The input
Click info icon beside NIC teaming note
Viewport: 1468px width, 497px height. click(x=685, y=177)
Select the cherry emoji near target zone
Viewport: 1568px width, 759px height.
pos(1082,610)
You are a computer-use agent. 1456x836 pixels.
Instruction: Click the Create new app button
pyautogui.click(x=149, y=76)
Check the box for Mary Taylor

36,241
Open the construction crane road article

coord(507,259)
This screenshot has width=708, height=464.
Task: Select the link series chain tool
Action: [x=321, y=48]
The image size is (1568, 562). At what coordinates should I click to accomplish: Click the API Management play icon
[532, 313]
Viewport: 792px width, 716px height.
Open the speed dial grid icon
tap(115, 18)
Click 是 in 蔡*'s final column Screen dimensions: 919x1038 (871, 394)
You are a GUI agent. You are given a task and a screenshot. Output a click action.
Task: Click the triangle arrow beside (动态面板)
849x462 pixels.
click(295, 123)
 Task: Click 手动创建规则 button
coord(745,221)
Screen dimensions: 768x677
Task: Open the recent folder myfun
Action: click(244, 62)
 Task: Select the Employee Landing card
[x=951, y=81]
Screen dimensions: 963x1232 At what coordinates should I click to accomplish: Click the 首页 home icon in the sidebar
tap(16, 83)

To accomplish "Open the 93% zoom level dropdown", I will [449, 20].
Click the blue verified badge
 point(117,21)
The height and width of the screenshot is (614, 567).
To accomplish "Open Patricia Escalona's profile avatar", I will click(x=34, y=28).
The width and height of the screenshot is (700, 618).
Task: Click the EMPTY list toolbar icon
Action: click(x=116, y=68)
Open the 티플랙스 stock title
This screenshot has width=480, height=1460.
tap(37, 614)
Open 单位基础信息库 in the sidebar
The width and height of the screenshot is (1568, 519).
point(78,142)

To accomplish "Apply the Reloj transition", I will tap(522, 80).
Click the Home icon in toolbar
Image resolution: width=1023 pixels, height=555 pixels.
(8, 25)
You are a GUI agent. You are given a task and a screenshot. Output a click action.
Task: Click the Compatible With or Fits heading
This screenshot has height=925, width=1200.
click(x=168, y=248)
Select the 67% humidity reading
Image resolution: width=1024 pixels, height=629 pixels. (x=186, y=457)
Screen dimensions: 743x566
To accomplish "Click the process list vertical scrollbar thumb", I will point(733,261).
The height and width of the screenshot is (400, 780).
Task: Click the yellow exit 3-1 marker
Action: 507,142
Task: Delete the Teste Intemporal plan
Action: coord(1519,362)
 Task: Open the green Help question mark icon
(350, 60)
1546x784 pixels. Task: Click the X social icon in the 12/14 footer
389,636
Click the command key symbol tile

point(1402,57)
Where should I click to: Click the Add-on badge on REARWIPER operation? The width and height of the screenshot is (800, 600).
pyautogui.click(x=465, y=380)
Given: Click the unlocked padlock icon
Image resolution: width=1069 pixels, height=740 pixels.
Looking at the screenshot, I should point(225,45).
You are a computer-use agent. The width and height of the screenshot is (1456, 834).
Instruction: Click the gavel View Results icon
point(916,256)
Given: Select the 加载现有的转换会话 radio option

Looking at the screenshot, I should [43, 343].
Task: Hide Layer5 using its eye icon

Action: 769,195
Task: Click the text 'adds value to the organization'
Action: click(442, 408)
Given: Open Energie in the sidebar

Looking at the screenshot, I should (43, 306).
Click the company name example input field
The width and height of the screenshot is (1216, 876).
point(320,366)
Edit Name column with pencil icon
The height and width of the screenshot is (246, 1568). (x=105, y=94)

Task instructions
Retype every record above exactly as written.

Result
Click info icon beside NIC teaming note
Viewport: 1468px width, 497px height. click(x=685, y=177)
Select the cherry emoji near target zone
Viewport: 1568px width, 759px height.
pos(1082,610)
You are a computer-use agent. 1456x836 pixels.
Instruction: Click the Create new app button
pyautogui.click(x=149, y=76)
Check the box for Mary Taylor

36,241
Open the construction crane road article

coord(507,259)
This screenshot has width=708, height=464.
Task: Select the link series chain tool
Action: [x=321, y=48]
The image size is (1568, 562). At what coordinates should I click to accomplish: Click the API Management play icon
[532, 313]
Viewport: 792px width, 716px height.
Open the speed dial grid icon
tap(115, 18)
Click 是 in 蔡*'s final column Screen dimensions: 919x1038 (871, 394)
You are a GUI agent. You are given a task and a screenshot. Output a click action.
Task: Click the triangle arrow beside (动态面板)
849x462 pixels.
click(295, 123)
 Task: Click 手动创建规则 button
coord(745,221)
Screen dimensions: 768x677
Task: Open the recent folder myfun
Action: click(244, 62)
 Task: Select the Employee Landing card
[x=951, y=81]
Screen dimensions: 963x1232 At what coordinates should I click to accomplish: Click the 首页 home icon in the sidebar
tap(16, 83)

To accomplish "Open the 93% zoom level dropdown", I will [449, 20].
Click the blue verified badge
 point(117,21)
The height and width of the screenshot is (614, 567).
To accomplish "Open Patricia Escalona's profile avatar", I will click(x=34, y=28).
The width and height of the screenshot is (700, 618).
Task: Click the EMPTY list toolbar icon
Action: click(x=116, y=68)
Open the 티플랙스 stock title
This screenshot has width=480, height=1460.
tap(37, 614)
Open 单位基础信息库 in the sidebar
The width and height of the screenshot is (1568, 519).
point(78,142)

To accomplish "Apply the Reloj transition", I will tap(522, 80).
Click the Home icon in toolbar
Image resolution: width=1023 pixels, height=555 pixels.
(8, 25)
You are a GUI agent. You are given a task and a screenshot. Output a click action.
Task: Click the Compatible With or Fits heading
This screenshot has height=925, width=1200.
click(x=168, y=248)
Select the 67% humidity reading
Image resolution: width=1024 pixels, height=629 pixels. (x=186, y=457)
Screen dimensions: 743x566
To accomplish "Click the process list vertical scrollbar thumb", I will point(733,261).
The height and width of the screenshot is (400, 780).
Task: Click the yellow exit 3-1 marker
Action: 507,142
Task: Delete the Teste Intemporal plan
Action: coord(1519,362)
 Task: Open the green Help question mark icon
(350, 60)
1546x784 pixels. Task: Click the X social icon in the 12/14 footer
389,636
Click the command key symbol tile

point(1402,57)
Where should I click to: Click the Add-on badge on REARWIPER operation? The width and height of the screenshot is (800, 600).
pyautogui.click(x=465, y=380)
Given: Click the unlocked padlock icon
Image resolution: width=1069 pixels, height=740 pixels.
Looking at the screenshot, I should point(225,45).
You are a computer-use agent. The width and height of the screenshot is (1456, 834).
Instruction: Click the gavel View Results icon
point(916,256)
Given: Select the 加载现有的转换会话 radio option

Looking at the screenshot, I should [43, 343].
Task: Hide Layer5 using its eye icon

Action: 769,195
Task: Click the text 'adds value to the organization'
Action: click(442, 408)
Given: Open Energie in the sidebar

Looking at the screenshot, I should (43, 306).
Click the company name example input field
The width and height of the screenshot is (1216, 876).
point(320,366)
Edit Name column with pencil icon
The height and width of the screenshot is (246, 1568). (x=105, y=94)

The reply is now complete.